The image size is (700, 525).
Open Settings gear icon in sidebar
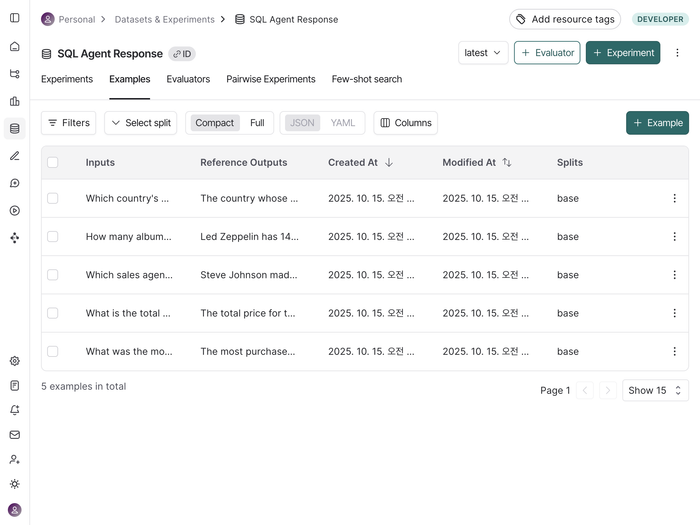coord(14,361)
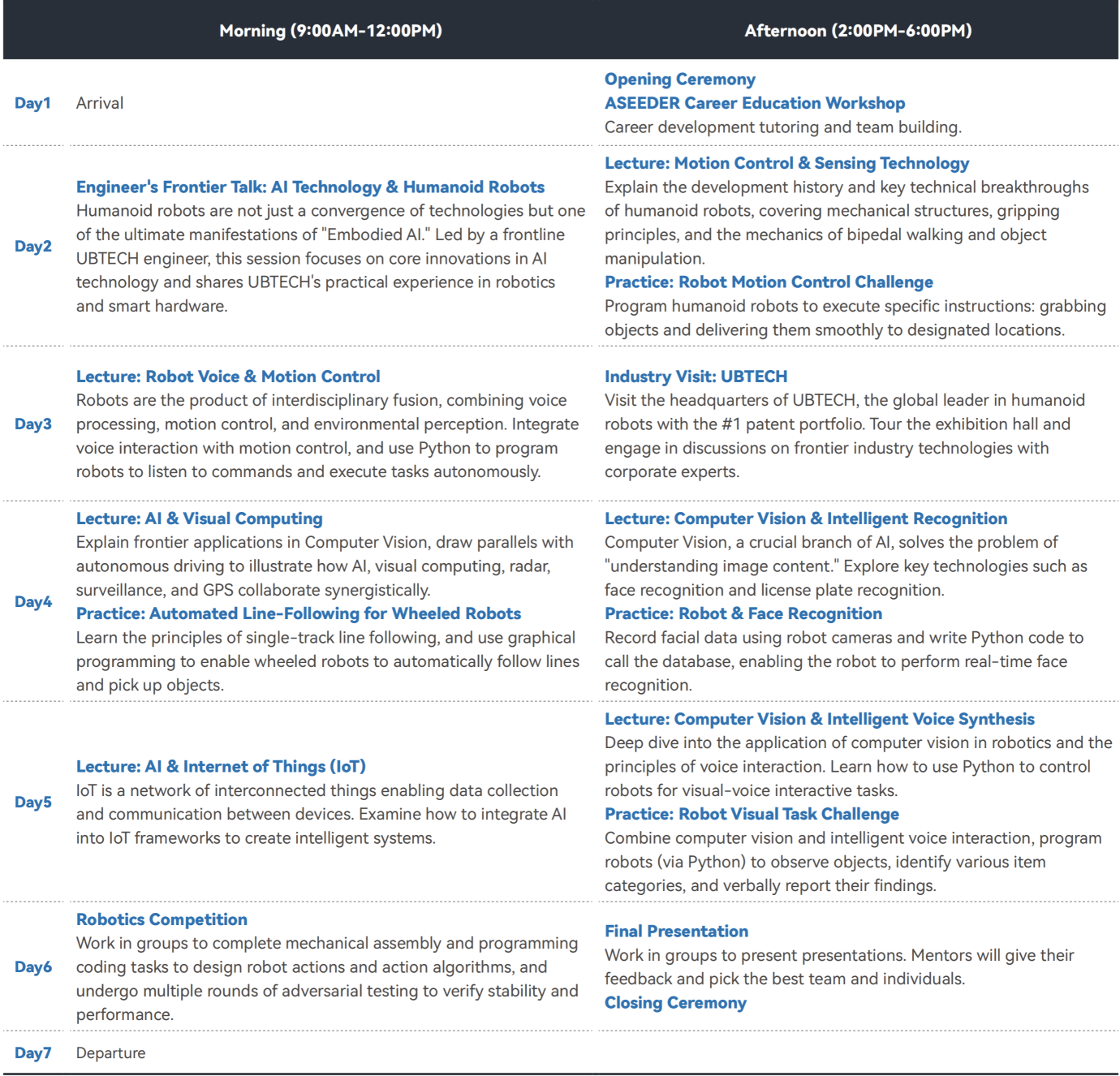Click the Day7 row label
The image size is (1120, 1076).
click(x=32, y=1053)
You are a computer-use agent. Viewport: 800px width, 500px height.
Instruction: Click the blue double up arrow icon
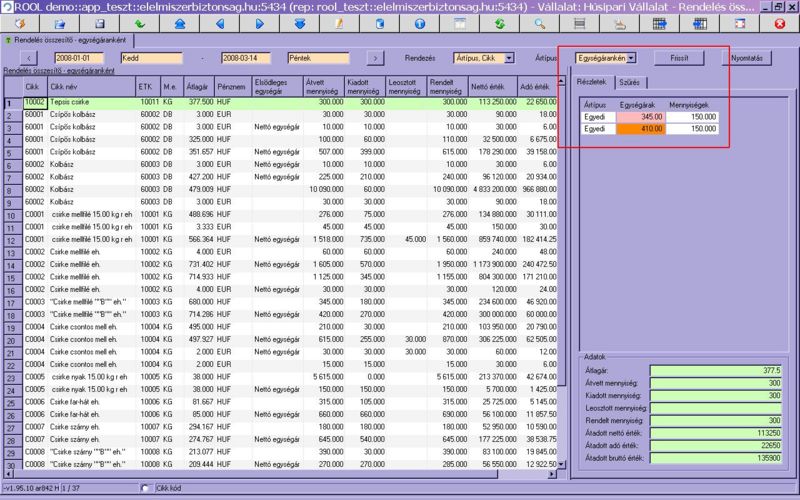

Work order: Please copy the data above character for character, skipping any pictures.

Result of this task:
The image size is (700, 525).
Open Settings gear icon in sidebar
coord(14,361)
Click the Day7 row label
The image size is (1120, 1076).
click(x=32, y=1053)
You are a computer-use agent. Viewport: 800px width, 500px height.
Instruction: Click the blue double up arrow icon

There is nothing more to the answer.